» Selected excerpt:
=-=-=
АО ГНЦ «Центр Келдыша»

Plasma Methane Pyrolysis

The technology of plasma methane pyrolysis

for the production of hydrogen and acetylene using a megawatt power alternating current plasmatron.


Technology of plasma methane pyrolysis

The presented new opportunities of using plasmatrons, developed at Keldysh Research Center, for the plasma methane pyrolysis producing hydrogen and carbon in a solid phase, or acetylene, open opportunities providing a carbon footprint reduction in various natural gas applications as an energy carrier, as well as for the development of plasma chemistry in the interests of the national economy. Carbon black is a co-product of plasma methane pyrolysis, which is in demand in the domestic and global market. Its commercialization allows increasing economic effectiveness of hydrogen production.




The technology is characterized by a low power intensity (15 kW·h/kg of hydrogen) compared to water electrolysis (about 50 kW·h/ kg of hydrogen) and by the absence of harmful emissions (СО, СО2), which does not require additional costs for their disposal, unlike the steam reforming method or some other ones.



Accumulated experience

Plasmatrons are the sources of high-temperature gas (air, nitrogen, inert gases). They are intended to be used in technological plasma-chemical installations, including coating applications, power and nano-structural materials production. Moreover, they are used for industrial, domestic and medical waste recycling, and for scientific thermo-physical research.

Keldysh Research Center has a huge experience in creating and using powerful plasmatrons for testing materials and products of rocket & space technology, which are characterized by a simple design and a manufacturability.
=-=-=
» Material provided:
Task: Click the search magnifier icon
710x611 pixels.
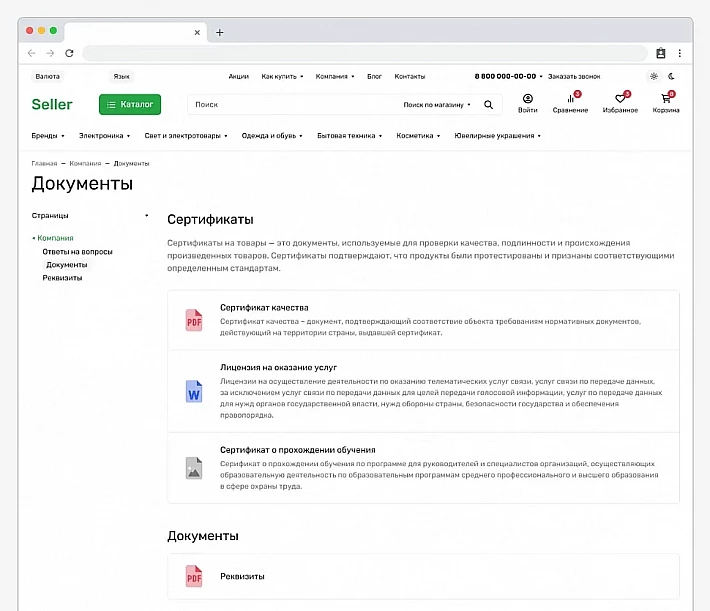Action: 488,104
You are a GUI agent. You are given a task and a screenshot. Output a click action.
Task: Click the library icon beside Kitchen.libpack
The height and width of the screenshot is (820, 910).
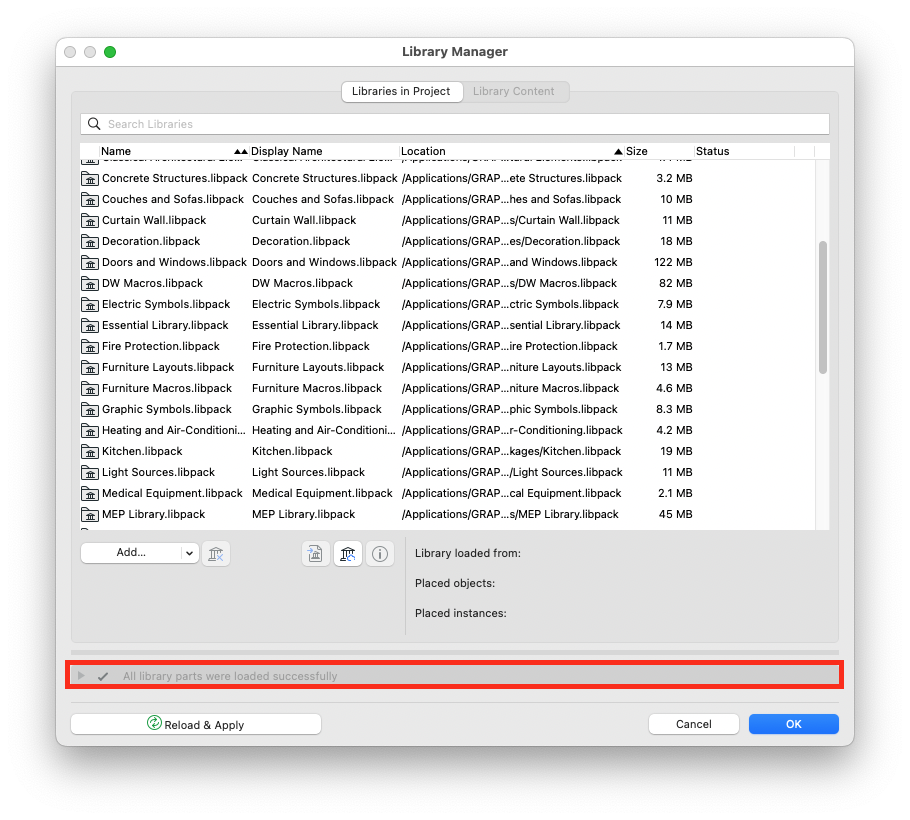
=-=-=
» Required action 1: From the plasma methane pyrolysis page, copy out word for word the part that begins at the words "The technology is" and stops after "some other ones.".
» Required action 2: Pick up the plasma methane pyrolysis page after its last sentence and keep writing it.
You can leave the items aside; they aren't needed for any of this.

» Reply 1:
The technology is characterized by a low power intensity (15 kW·h/kg of hydrogen) compared to water electrolysis (about 50 kW·h/ kg of hydrogen) and by the absence of harmful emissions (СО, СО2), which does not require additional costs for their disposal, unlike the steam reforming method or some other ones.

» Reply 2:
Main Advantages:

  • Power supply from an industrial three-phase network, no additional transformers, rectifiers or frequency converters;
  • Symmetrical load of a three-phase network;
  • High reliability;
  • Simplicity and convenience of use;
  • Modular structure;
  • Uniform distribution of gas temperature and pressure at the exit of the nozzle.

A small installation with a power of 35 kW is created to test all stages of the process as well as for the separation of methane pyrolysis products.

The present technology and equipment can be used for hydrogen and acetylene production, and for its subsequent transportation to consumers.

The location in the premises of consumers will allow using the existing gas-transport system of a natural gas and it will significantly reduce costs of creating hydrogen and acetylene storage & transportation systems.

A large-scale production and consumption of hydrogen as an energy carrier, an energy storage and a raw material component of industrial technologies, as well as for the reduction of carbon dioxide emissions are the necessary directions today to improve the ecology of the environment.